MANILA, Philippines – What would be the content of Senator Ferdinand Marcos Jr’s substitute measure to the proposed Bangsamoro basic law (BBL)? 

Marcos, chair of the Senate local government committee, said he is mulling amending the organic act on the present Autonomous Region in Muslim Mindanao (ARMM) as an alternative to the Bangsamoro bill. 

The senator will hold a final committee hearing on the BBL on Tuesday, June 9. He will use Congress’ month-long break to craft a new bill after rejecting the original one for allegedly being unconstitutional and failing to be inclusive.

“I think there are systemic weaknesses in the ARMM system. So what do we do? We fix it. There’s no need to throw out the baby with the bath water, as they say. We look at the system, see where the failings are, the weaknesses are, and fix those,” Marcos said in a statement. 

Marcos said amendments introduced to the ARMM law in 2001 after a peace deal was signed between the Ramos government and rebel group Moro National Liberation Front (MNLF) were “a step towards the right direction.”

The MNLF, however, boycotted the 2001 plebiscite after the group accused the government of passing a law that weakened the autonomous region already in place. 

The Bangsamoro bill implements the peace deal between the government and the Moro Islamic Liberation Front (MILF). The accord was signed after 17 years of negotiations that spanned 4 administrations. 

The MILF broke away from the MNLF at the height of the Mindanao conflict in the seventies due to leadership differences.
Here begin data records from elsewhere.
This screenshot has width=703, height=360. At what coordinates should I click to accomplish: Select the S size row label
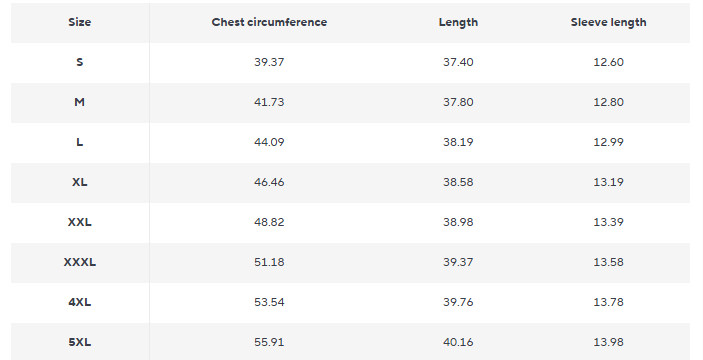click(x=80, y=62)
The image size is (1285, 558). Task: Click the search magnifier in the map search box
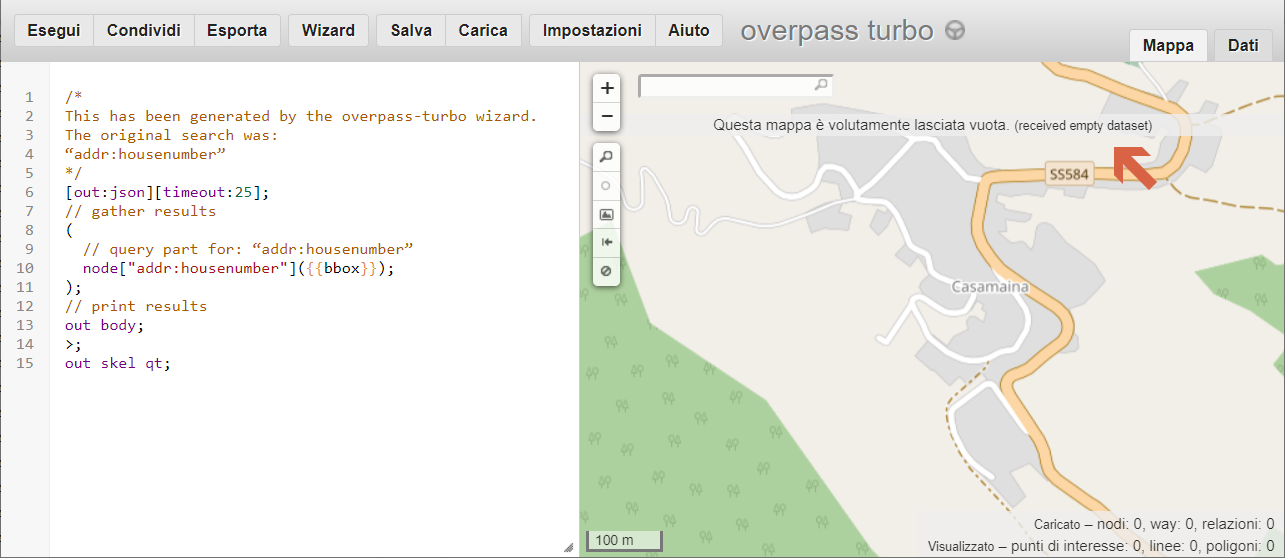821,86
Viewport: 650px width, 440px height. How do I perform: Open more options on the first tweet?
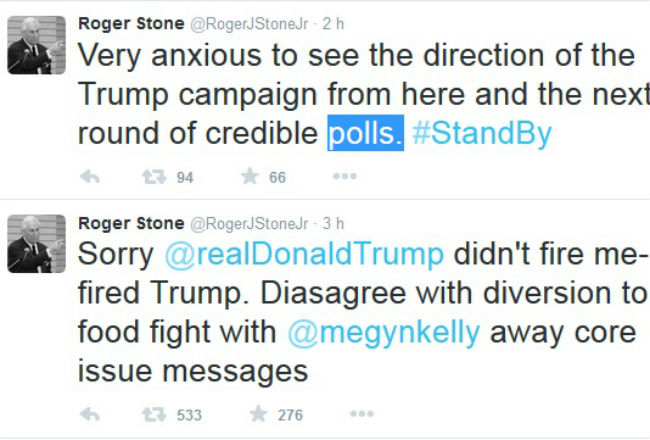click(344, 177)
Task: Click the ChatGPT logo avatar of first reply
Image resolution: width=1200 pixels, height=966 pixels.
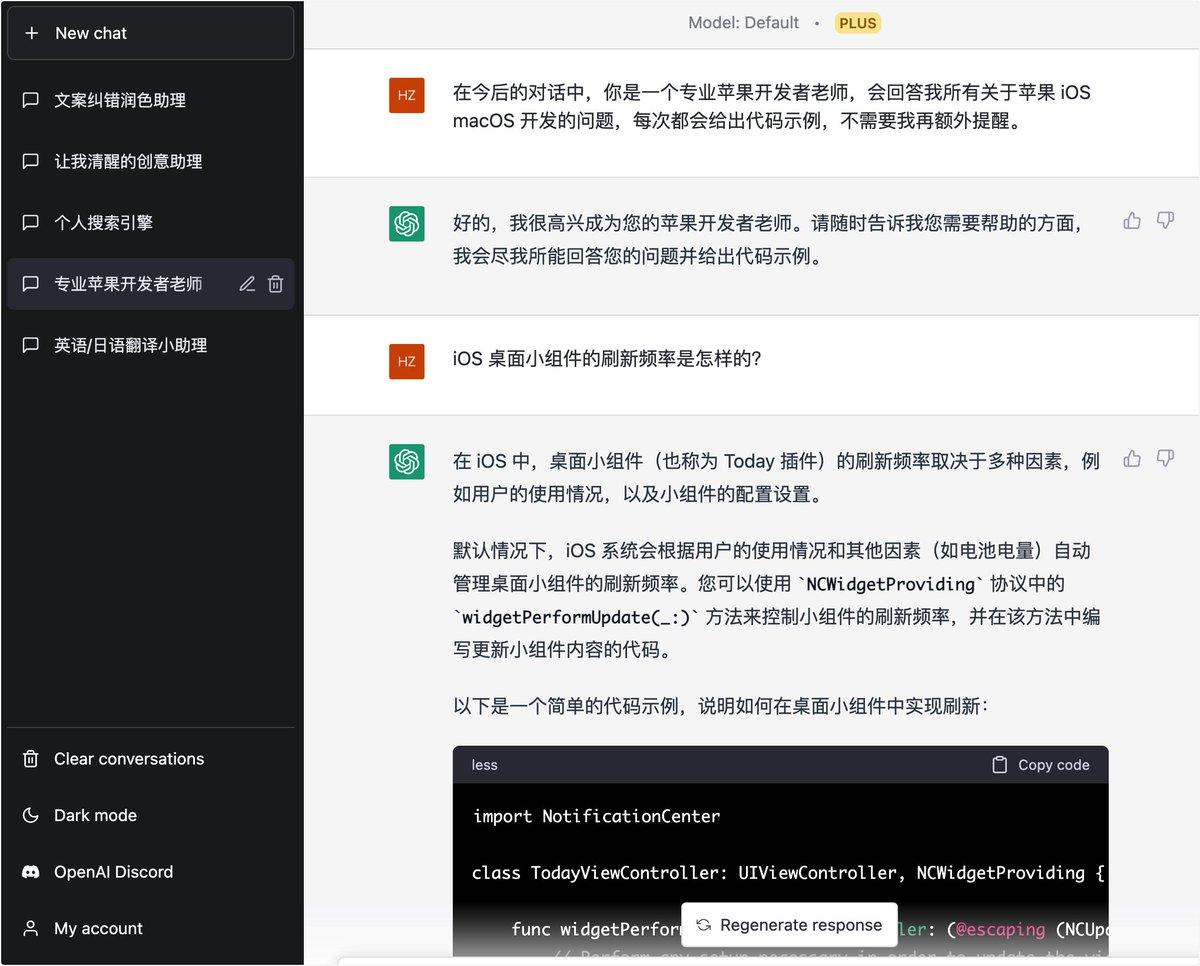Action: click(x=406, y=224)
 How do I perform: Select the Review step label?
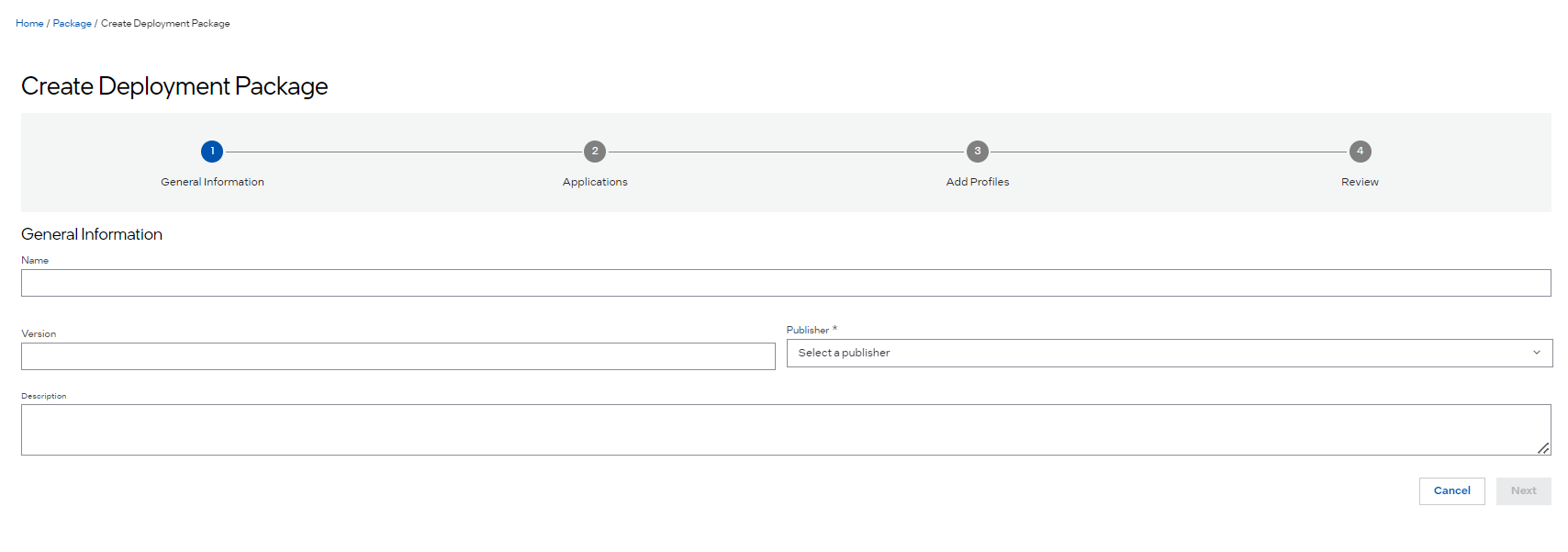pos(1360,182)
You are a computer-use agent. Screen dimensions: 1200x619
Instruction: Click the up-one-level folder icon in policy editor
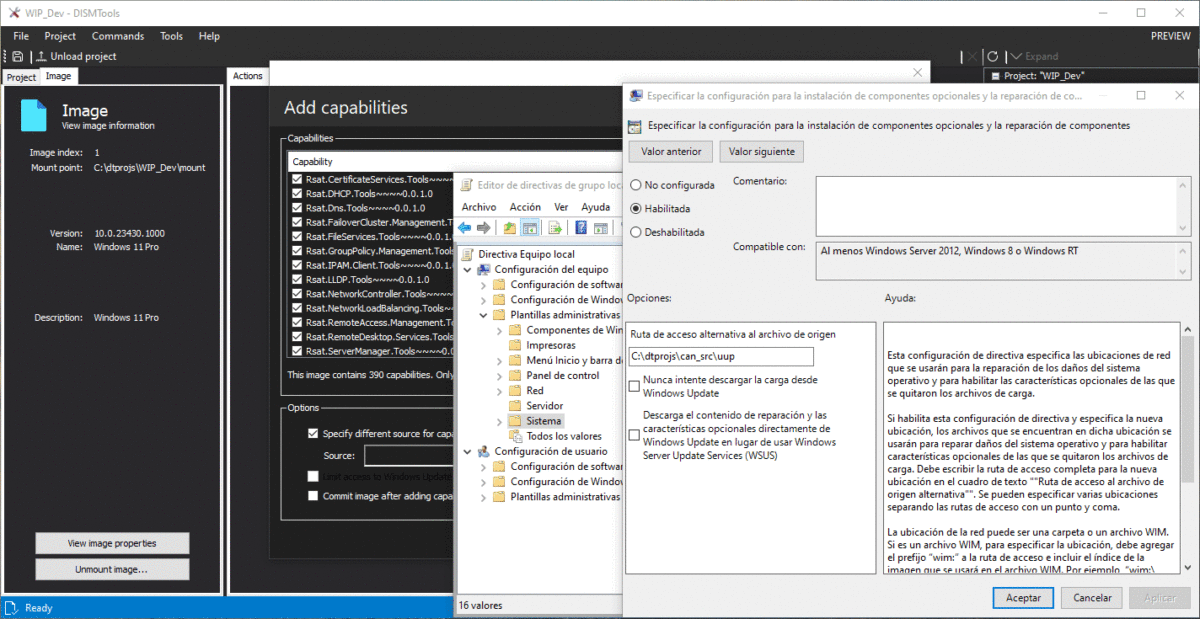(510, 227)
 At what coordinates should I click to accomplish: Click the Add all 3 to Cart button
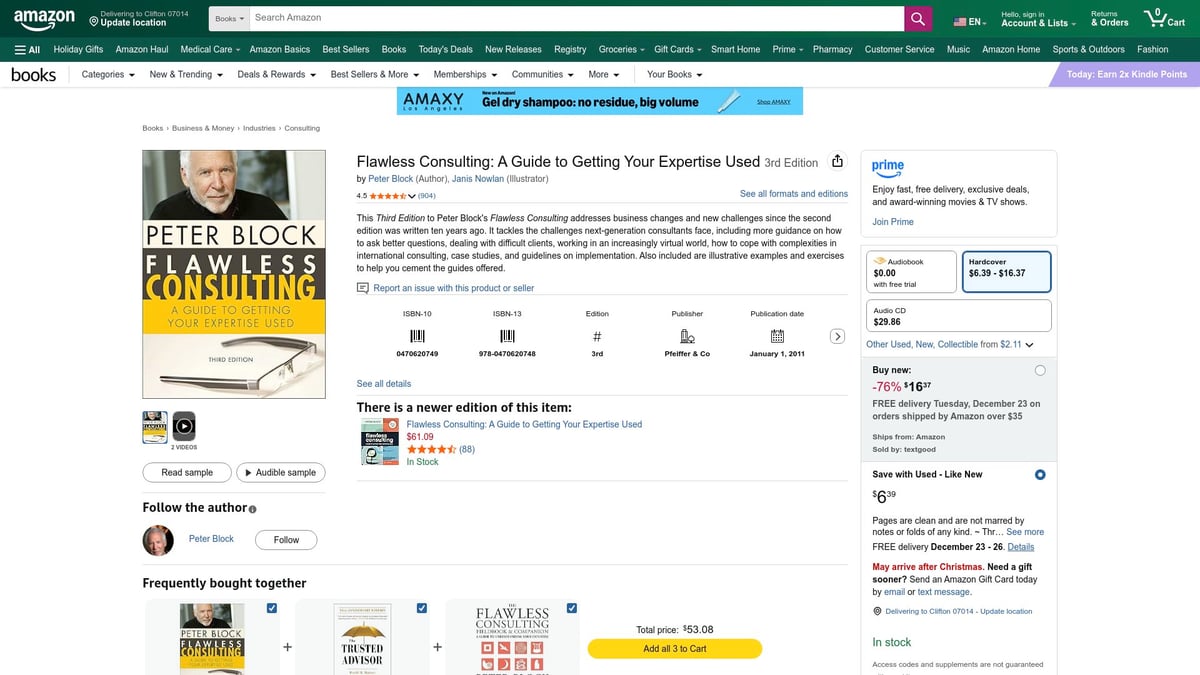[x=674, y=648]
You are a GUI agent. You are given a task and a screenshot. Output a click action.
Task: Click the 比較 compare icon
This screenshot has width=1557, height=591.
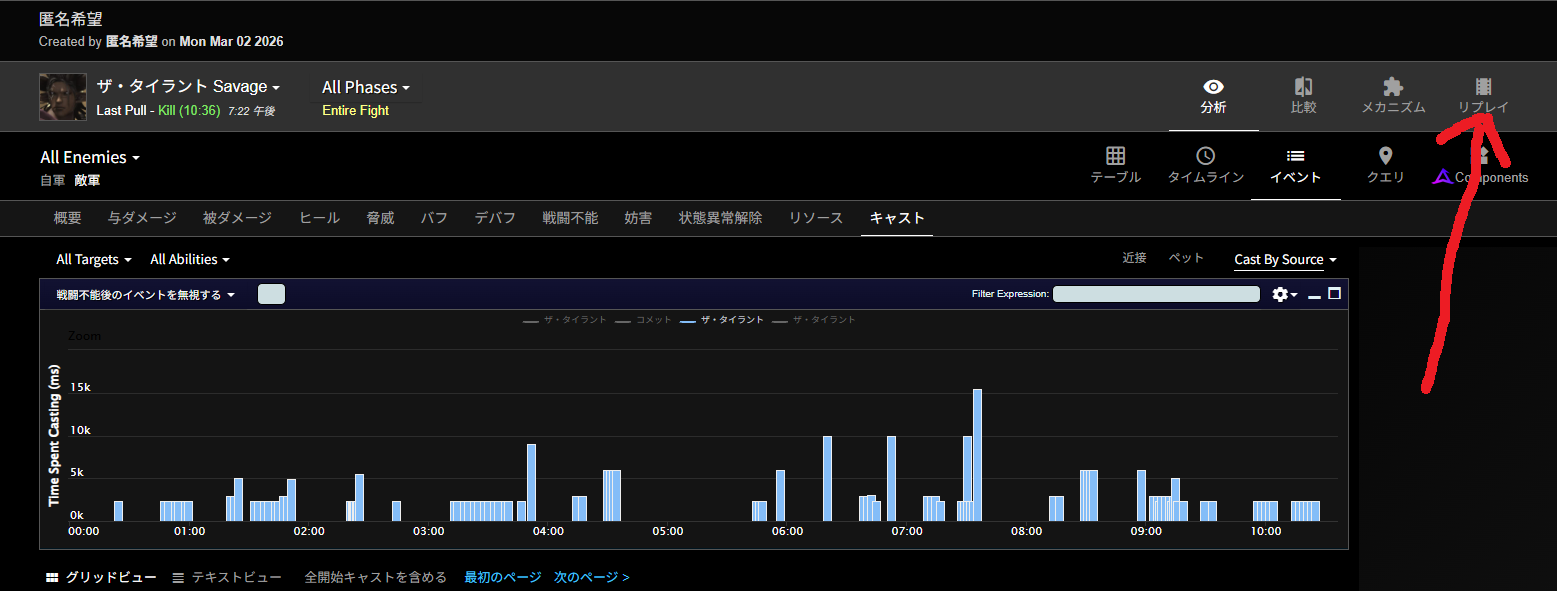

The Bangsamoro bill also incorporates the unimplemented aspects of the government-MNLF peace deal. 

MILF position

Marcos said amending the ARMM would be an easy way to address the issues on the bill’s constitutionality.  

The proposed BBL seeks to entrench a unique parliamentary form of autonomous government to replace the current ARMM – a set-up that some legal experts say is against the Constitution. The Philippines has a unitary presidential system. 

Other constitutional experts, meanwhile, argue that the Constitution allows for such a set-up since the Constitution only states that an autonomous region shall have legislative and executives branches, which are both elective. 

The House ad hoc committee version of the bill retained the parliamentary form for the Bangsamoro. 

Another major difference between the ARMM and the proposed Bangsamoro are provisions on fiscal autonomy. The BBL provides for a block grant scheme similar to the internal revenue allotment of local government units.

In a forum in Manila on Monday, MILF chief negotiator reiterated the rebel group’s position that it stands by the original draft but is open to amendments and enhancements. 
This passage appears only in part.